Em “Procedimento Operacional Padrão” (Standard Operating Procedure), Morris investiga as famosas (e terríveis) fotos feitas pelos soldados americanos na Prisão de Abu Ghraib, Iraque. Elas revelam todo tipo de crueldade e desrespeito praticado por homens e mulheres americanos contra os presos iraquianos, como humilhação, tortura e até morte. Ou será que não? Os soldados mostrados nas fotos são os responsáveis pelos abusos mostrados? E se não foram eles, quem é que realmente praticou os atos de tortura mostrados nas fotos? O filme é apenas parcialmente bem sucedido em responder a estas questões. O documentário conta com depoimentos dos próprios soldados mostrados nas fotos mas, infelizmente, Morris parece preocupado demais com o visual do filme, em detrimento do assunto tratado. “Procedimento Operacional Padrão” conta com um visual extremamente estilizado e cheio de gráficos e recriações dos eventos narrados pelos personagens. A música de Danny Elfman emula com perfeição Philip Glass, colaborador habitual de Morris, com seus padrões repetitivos e constantes. Mas o que os entrevistados estão dizendo, afinal? Que ao posar sorrindo ao lado de um prisioneiro que foi torturado até a morte, eles estão isentos de culpa? Que empilhar prisioneiros nus em pirâmides humanas ou em posições sexuais é apenas uma forma de diversão? Uma das soldados, uma mulher chamada Lynndie England, aparece em uma foto segurando um prisioneiro com uma coleira. Em seu depoimento, no entanto, ela diz que se pode ver que a corda está frouxa, e que ela não estaria realmente puxando o prisioneiro. As fotos seriam, então, apenas “encenações” dos soldados. Um nome em especial é repetido com freqüência, um tal Sargento Graner (que não aparece no filme), que teria sido o “diretor” da maioria dessas encenações para a câmera.
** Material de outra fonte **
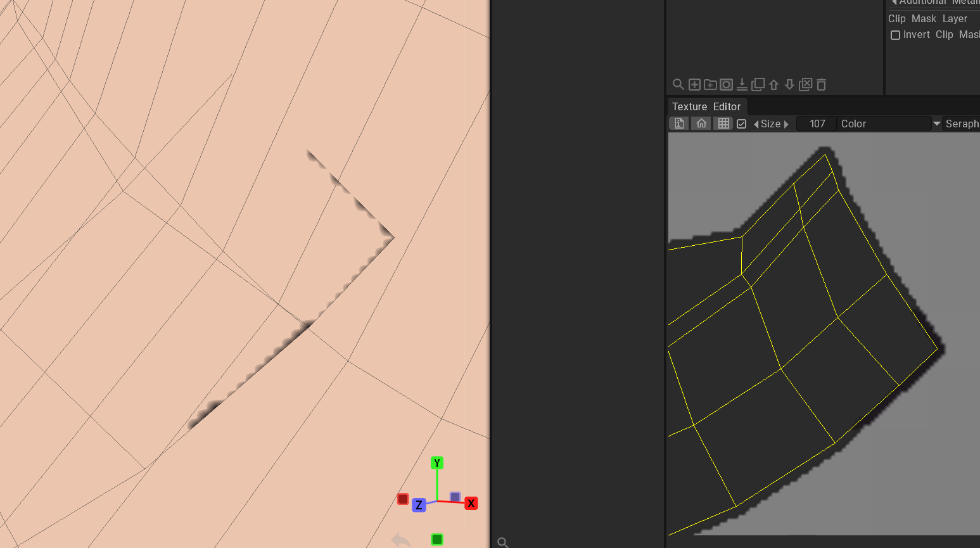Image resolution: width=980 pixels, height=548 pixels.
Task: Move layer up with up arrow
Action: (x=773, y=84)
Isso significa, então, que as torturas não foram reais? Não exatamente. Os prisioneiros mostrados nas fotos, assim alegam os soldados entrevistados, haviam sido torturados sim, não por eles, mas por agências do governo como a CIA e o FBI. Um soldado diz que era prática comum a CIA aparecer com um prisioneiro “fantasma”, que não deveria ser registrado oficialmente ou revelado para a Cruz Vermelha. No caso do prisioneiro morto que aparece em algumas das fotos, ele teria sido envolvido em sacos de gelo e deixado em um dos banheiros, com a porta trancada. Os soldados americanos, usando uma chave reserva, lá entraram e tiraram fotos como aquela em que Sabrina Harman aparece sorrindo e fazendo sinal de “positivo” com o polegar.

O assustador no documentário é a constatação de que, não fossem as tais fotos (encenadas ou não, “brincadeiras” ou não), as torturas de Abu Ghraib não seriam reveladas. Vivemos na chamada “Era da Informação” que, na verdade, é a “Era da Imagem”. Os soldados mostrados nas fotos (todos de patente relativamente baixa) foram punidos pelas torturas ou simplesmente por terem posado para as fotos? E o que acontecia quando não havia câmeras por perto?